The short version is a press release. The long version is an investor’s presentation – 35 pages in .pdf format – that Yahoo filed with the Securities and Exchange Commission. Both versions present a much rosier future for the struggling search engine than most analysts would have you believe.

Can you imagine a Yahoo that doubles its cash flow and increases its revenues by more than 50 percent in just three years? Without Microsoft buying it out? Apparently Yang can. I have certainly been wrong before but, not to put too fine a point on it, I’d like some of whatever Jerry’s having.

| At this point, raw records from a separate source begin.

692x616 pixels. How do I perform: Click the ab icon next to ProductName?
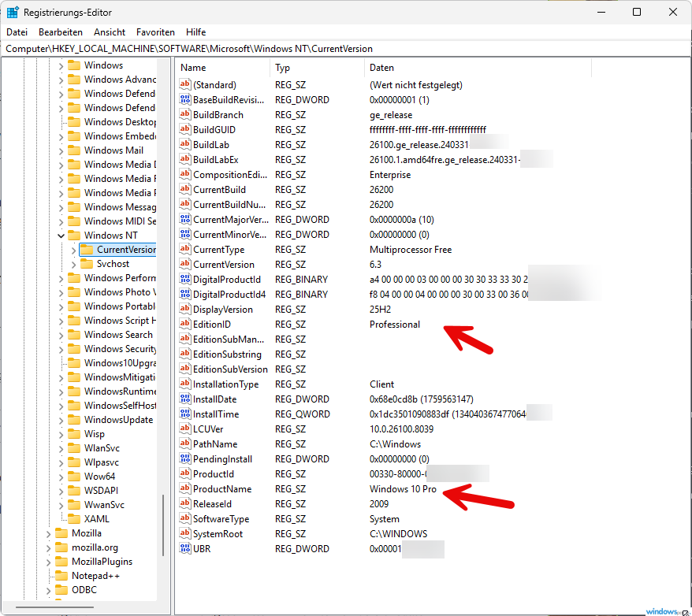pyautogui.click(x=184, y=489)
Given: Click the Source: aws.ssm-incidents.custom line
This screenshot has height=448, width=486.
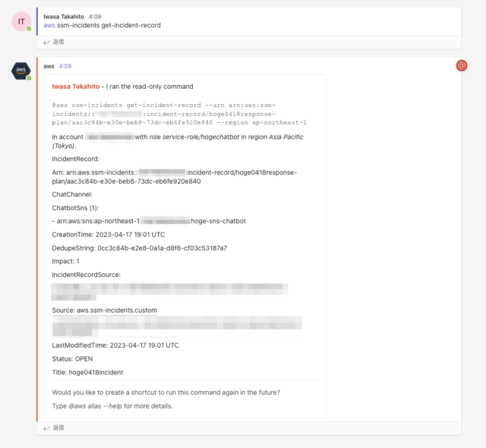Looking at the screenshot, I should pyautogui.click(x=105, y=310).
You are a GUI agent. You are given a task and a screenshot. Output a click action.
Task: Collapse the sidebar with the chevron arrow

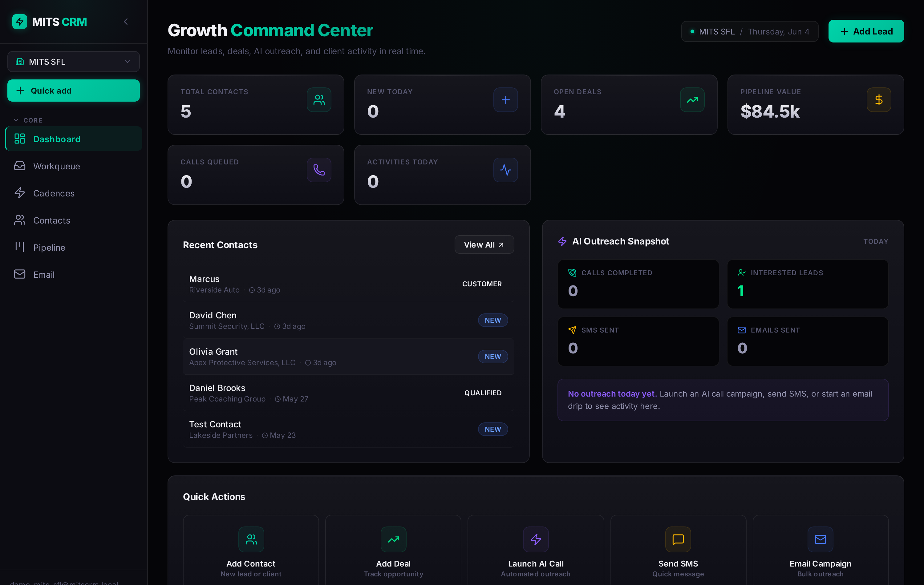click(126, 21)
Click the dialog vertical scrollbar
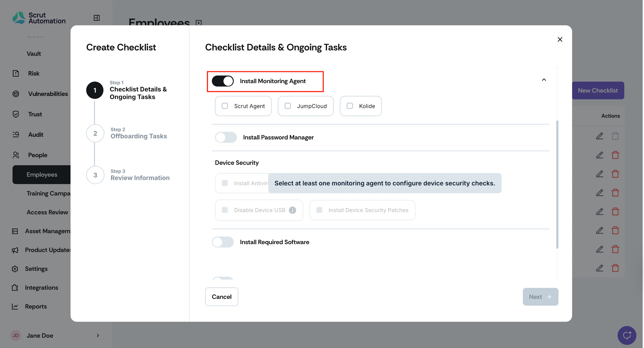Screen dimensions: 644x348 click(x=557, y=185)
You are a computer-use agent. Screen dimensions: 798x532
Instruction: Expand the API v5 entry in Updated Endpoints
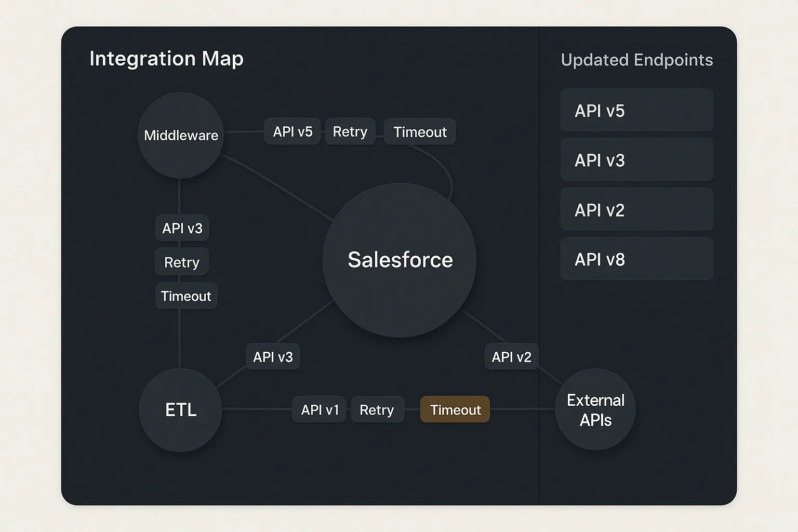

How exactly does Yahoo propose to accomplish this? That extra money is not going to come from search advertising, where Google leads the market. Yahoo projects that it will come from display advertising, including banners and videos. While this area has traditionally been one of Yahoo’s strengths, it has lately proved vulnerable to other web publishers, most notably social networking sites such as MySpace. Yahoo’s plan calls for growing faster than the market in an effort to take back lost share. That could work – if it doesn’t lose any more search advertising to Google.

But to achieve this goal, Yahoo needs to pull some very ambitious numbers. It expects to sell $8.8 billion in online advertising in 2010, an increase of $5.1 billion over 2008. Yahoo thinks it will pull this off by increasing its advertising sales by 11 percent in 2008 – and 25 percent in both 2009 and 2010. It is almost as if Yahoo is saying “What recession? What’s all this talk about a bubble bursting? That doesn’t apply to us!”